**Given text:**
━━━━━━━━━━━━━━━━

Figure 2.

MLKS2 cellular localization and ZmSUN2-interaction.

Subcellular localization of full length and deletion mutants of GFP-MLKS2 in transiently expressing N. benthamiana leaf cells as previously described [35]. a) Domain deletion diagram of all constructs used showing the ARM domain (yellow), disordered regions (blue), transmembrane domain (TM), KASH domain (purple), terminal AA residues, and stop codon (*). b) Full length GFP-MLKS2 (green) and all but one deletion mutant localize to the NE around DAPI-stained chromatin (magenta). GFP-MLKS2ΔTM appears soluble and distributed throughout the nucleoplasm. A cell periphery network-like pattern was observed for all constructs, with GFP-MLKS2ΔTM appearing as soluble in the cytoplasm and GFP-MLKS2ΔARM appearing as associated with the ER. c) Fluorescence recovery curve from MLKS2 FRAP alone or when co-expressed with mCherry-ZmSUN2, mCherry-ZmSUN2ΔCC (without coiled coil domain), or mCherry-ZmSUN2ΔSUN (without SUN domain). d) FRAP recovery plateau values for fluorescence recovery curves shown in c). e) Fluorescence recovery curves showing increased mobile fraction in the NE for KASH or ARM domain deletion variants of GFP-MLKS2. f) FRAP recovery plateau values of MLKS2, MLKS2ΔKASH, and MLKS2ΔARM shown in d). Scale bar denotes 10 µm. For whisker plots, blue lines denote SD error bars, red lines denote mean. Nuclei (N = ≥30) imaged across three experimental repeats per treatment. ANOVA statistical test used where Ns = P ≥ 0.05, *** = P ≤ 0.001 and **** = P ≤ 0.0001.

━━━━━━━━━━━━━━━━

**Information given:**
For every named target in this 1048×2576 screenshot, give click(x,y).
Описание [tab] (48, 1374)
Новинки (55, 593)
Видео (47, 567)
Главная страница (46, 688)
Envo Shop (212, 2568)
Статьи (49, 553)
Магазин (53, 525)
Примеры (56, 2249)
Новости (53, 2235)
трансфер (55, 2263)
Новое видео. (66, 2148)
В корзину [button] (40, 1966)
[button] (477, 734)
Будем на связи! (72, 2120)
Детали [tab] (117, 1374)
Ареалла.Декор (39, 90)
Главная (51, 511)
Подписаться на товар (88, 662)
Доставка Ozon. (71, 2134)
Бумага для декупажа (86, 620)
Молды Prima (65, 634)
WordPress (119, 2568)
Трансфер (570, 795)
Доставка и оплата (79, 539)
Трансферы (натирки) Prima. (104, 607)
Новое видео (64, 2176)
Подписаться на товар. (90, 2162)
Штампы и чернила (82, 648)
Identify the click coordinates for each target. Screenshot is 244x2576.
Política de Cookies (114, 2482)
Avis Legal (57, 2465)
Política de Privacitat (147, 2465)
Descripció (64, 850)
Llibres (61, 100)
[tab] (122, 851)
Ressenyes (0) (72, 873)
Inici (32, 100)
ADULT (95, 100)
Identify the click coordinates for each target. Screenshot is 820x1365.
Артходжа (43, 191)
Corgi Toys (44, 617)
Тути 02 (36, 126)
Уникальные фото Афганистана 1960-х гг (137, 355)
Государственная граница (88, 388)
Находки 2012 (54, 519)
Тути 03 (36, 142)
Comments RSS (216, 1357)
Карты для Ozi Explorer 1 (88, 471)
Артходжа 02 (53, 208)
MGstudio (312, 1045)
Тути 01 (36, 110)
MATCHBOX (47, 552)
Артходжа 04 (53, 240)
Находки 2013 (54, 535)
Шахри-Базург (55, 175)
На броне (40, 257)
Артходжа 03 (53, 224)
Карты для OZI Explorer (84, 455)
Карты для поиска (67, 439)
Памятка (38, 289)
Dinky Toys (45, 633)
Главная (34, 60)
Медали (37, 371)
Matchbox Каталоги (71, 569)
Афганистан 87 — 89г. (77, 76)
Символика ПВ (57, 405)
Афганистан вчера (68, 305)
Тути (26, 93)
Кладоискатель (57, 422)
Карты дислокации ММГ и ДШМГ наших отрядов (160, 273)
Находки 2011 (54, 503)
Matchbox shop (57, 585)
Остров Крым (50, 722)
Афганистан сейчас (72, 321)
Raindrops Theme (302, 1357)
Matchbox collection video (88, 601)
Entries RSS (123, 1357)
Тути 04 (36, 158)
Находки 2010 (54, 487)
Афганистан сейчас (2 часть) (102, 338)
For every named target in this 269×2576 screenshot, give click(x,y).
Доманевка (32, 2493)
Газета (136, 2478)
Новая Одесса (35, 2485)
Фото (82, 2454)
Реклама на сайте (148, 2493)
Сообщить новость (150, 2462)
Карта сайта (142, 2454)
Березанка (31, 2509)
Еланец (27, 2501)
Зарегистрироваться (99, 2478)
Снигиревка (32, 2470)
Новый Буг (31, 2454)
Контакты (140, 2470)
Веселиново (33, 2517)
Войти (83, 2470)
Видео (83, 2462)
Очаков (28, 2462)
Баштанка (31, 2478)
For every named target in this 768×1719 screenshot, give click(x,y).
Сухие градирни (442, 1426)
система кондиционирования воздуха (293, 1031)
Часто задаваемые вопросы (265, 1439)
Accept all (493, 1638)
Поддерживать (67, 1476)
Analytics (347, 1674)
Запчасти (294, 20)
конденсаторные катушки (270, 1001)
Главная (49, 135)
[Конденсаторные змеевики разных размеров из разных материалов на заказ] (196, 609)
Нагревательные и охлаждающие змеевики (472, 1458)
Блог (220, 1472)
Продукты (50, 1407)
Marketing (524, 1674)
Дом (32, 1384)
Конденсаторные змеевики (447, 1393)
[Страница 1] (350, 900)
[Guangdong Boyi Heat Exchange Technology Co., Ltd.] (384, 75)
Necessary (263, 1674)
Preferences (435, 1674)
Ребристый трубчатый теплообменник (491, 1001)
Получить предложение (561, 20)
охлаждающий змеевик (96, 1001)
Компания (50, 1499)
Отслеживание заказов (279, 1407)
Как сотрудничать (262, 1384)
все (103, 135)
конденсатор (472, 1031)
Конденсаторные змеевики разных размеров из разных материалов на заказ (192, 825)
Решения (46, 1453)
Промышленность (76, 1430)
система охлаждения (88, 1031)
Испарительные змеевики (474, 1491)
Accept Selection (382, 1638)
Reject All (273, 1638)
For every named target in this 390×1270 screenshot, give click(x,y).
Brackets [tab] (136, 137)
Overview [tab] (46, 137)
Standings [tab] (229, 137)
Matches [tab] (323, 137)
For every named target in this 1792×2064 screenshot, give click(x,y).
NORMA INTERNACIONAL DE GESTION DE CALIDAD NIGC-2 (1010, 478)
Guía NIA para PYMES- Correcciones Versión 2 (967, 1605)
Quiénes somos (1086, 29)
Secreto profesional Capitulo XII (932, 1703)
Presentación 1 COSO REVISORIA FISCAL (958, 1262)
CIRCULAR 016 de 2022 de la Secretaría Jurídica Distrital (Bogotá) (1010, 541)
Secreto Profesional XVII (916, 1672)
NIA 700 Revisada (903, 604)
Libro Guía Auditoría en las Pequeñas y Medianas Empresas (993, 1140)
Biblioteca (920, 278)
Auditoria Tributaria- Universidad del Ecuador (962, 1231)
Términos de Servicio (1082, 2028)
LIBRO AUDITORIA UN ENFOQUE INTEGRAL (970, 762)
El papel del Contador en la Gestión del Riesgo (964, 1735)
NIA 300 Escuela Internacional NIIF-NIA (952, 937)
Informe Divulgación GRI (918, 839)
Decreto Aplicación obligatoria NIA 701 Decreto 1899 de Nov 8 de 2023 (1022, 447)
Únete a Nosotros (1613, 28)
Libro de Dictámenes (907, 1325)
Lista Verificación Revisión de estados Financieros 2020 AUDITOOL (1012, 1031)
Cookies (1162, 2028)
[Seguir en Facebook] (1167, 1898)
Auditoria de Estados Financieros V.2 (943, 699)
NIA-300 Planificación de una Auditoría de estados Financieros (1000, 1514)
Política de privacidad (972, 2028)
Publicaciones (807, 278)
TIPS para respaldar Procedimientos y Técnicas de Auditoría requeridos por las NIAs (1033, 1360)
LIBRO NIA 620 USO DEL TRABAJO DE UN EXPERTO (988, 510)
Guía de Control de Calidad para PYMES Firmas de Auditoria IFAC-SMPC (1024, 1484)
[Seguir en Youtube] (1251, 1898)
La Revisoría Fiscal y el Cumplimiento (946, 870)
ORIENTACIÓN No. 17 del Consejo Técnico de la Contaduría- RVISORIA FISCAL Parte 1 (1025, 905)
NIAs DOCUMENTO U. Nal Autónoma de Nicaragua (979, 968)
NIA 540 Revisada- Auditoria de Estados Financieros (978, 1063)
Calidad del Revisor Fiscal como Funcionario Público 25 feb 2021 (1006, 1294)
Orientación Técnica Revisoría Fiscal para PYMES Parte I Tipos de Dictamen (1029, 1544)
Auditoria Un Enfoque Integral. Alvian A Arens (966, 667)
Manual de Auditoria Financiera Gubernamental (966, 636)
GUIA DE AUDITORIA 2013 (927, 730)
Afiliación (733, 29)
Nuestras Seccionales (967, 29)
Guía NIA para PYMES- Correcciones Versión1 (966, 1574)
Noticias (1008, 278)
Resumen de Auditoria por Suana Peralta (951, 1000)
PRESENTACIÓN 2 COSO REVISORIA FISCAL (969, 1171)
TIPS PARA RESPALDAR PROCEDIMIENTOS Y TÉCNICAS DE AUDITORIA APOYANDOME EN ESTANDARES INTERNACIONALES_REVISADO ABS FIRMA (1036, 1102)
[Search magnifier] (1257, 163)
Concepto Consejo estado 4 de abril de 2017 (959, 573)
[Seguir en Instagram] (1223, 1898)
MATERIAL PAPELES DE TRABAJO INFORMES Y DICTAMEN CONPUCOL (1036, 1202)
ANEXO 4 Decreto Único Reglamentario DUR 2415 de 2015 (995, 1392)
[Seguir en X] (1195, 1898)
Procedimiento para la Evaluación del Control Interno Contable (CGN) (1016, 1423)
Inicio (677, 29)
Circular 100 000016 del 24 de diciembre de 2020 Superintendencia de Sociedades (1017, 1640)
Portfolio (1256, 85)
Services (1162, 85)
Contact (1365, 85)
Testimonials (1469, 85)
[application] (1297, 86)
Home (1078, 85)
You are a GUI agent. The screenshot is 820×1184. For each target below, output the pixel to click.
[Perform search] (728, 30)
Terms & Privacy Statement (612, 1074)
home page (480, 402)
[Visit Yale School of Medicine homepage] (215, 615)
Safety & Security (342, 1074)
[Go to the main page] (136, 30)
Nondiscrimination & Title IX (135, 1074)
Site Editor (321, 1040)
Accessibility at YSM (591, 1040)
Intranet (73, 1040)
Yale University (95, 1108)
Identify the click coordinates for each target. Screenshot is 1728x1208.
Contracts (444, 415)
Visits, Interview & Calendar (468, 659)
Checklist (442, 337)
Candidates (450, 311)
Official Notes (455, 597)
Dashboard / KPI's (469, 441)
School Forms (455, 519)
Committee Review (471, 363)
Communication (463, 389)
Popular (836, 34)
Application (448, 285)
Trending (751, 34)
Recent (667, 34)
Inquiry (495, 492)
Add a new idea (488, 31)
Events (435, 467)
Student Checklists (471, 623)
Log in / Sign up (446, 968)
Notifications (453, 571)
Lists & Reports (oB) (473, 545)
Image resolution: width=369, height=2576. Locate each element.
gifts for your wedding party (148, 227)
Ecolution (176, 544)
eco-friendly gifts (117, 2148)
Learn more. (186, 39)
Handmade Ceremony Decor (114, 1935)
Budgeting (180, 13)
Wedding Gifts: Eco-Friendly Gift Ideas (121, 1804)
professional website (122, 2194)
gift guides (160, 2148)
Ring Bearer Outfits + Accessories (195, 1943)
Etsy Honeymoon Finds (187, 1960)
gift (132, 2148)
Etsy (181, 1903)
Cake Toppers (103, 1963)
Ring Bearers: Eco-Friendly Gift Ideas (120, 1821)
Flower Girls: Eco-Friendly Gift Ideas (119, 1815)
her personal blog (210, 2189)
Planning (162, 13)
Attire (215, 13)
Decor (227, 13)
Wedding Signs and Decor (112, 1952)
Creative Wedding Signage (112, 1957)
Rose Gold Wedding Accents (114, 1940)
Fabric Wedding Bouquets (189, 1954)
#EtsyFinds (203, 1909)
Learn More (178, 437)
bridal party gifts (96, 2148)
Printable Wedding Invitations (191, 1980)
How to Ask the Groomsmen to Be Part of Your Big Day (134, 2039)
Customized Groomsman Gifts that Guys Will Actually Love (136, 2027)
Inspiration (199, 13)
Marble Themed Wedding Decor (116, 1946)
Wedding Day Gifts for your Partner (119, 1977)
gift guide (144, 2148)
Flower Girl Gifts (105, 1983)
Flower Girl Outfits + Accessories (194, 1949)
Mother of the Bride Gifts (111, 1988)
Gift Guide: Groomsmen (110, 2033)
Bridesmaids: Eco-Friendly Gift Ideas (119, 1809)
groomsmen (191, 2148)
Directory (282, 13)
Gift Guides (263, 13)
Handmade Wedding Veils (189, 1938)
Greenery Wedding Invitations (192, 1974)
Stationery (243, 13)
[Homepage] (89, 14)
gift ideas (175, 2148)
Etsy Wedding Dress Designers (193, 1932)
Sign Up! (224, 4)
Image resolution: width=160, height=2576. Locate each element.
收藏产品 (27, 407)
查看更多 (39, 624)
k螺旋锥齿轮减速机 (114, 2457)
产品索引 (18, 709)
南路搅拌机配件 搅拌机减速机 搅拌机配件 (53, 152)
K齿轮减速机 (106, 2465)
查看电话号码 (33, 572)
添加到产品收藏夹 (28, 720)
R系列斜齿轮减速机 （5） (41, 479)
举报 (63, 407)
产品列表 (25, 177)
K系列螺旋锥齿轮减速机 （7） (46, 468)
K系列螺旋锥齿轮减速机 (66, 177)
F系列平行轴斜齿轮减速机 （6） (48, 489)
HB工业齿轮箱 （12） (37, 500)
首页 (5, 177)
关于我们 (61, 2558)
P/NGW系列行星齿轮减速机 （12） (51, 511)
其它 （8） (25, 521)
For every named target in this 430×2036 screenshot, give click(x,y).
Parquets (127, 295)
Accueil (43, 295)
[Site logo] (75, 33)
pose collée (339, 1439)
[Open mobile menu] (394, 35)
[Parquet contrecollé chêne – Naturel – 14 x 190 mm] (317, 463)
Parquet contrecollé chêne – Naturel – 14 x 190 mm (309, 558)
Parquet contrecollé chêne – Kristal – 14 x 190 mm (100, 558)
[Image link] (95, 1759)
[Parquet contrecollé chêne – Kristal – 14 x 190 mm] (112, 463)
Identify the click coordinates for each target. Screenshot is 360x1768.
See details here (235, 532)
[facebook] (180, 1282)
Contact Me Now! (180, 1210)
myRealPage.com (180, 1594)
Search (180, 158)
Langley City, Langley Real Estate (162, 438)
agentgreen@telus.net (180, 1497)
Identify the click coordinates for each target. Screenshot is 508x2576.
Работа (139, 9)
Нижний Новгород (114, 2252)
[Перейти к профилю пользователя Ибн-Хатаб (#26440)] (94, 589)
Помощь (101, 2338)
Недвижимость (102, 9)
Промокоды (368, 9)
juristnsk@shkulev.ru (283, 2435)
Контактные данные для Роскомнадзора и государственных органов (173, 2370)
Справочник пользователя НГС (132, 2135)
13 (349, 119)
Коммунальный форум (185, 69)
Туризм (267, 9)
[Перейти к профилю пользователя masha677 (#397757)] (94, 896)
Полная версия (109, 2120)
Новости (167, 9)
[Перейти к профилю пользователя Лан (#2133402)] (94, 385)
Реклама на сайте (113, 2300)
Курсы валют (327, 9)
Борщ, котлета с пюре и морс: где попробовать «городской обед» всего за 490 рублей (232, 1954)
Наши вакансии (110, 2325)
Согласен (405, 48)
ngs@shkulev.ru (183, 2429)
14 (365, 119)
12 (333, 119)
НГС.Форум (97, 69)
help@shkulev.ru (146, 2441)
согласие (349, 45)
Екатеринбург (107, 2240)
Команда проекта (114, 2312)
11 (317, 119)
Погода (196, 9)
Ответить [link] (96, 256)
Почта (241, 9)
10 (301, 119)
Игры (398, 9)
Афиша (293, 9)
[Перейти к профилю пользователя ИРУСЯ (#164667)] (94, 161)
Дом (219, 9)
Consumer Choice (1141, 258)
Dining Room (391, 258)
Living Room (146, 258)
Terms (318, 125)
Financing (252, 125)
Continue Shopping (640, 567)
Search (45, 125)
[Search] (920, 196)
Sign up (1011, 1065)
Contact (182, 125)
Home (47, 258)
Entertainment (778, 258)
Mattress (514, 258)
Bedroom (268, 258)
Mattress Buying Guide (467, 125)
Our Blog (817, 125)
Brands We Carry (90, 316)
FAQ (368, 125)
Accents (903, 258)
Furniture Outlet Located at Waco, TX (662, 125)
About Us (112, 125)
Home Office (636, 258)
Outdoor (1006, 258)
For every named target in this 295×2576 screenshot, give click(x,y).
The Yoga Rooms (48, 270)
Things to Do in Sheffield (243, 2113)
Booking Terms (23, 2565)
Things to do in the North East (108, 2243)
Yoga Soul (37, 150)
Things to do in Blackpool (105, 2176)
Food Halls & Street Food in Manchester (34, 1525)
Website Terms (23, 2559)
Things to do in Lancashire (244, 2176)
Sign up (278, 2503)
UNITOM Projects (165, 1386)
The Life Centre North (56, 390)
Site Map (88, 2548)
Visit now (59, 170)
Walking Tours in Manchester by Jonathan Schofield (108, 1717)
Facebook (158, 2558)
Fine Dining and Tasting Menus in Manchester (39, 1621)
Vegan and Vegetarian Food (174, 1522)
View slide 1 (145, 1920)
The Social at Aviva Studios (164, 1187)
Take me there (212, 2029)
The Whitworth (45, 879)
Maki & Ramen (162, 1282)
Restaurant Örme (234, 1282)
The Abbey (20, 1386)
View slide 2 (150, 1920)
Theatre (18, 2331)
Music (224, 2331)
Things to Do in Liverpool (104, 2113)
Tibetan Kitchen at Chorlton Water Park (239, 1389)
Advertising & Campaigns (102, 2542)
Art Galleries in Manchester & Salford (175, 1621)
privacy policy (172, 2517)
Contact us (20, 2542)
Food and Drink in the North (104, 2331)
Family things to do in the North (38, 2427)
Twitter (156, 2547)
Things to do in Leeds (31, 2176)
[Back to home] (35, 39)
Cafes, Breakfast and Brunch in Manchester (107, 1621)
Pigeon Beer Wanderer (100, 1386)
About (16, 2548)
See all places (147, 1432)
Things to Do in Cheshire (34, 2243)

━━━━━━━━━━━━━━━━

In the Figure 2 caption about MLKS2, which construct appears soluble and distributed throughout the nucleoplasm?

**Answer area:** GFP-MLKS2ΔTM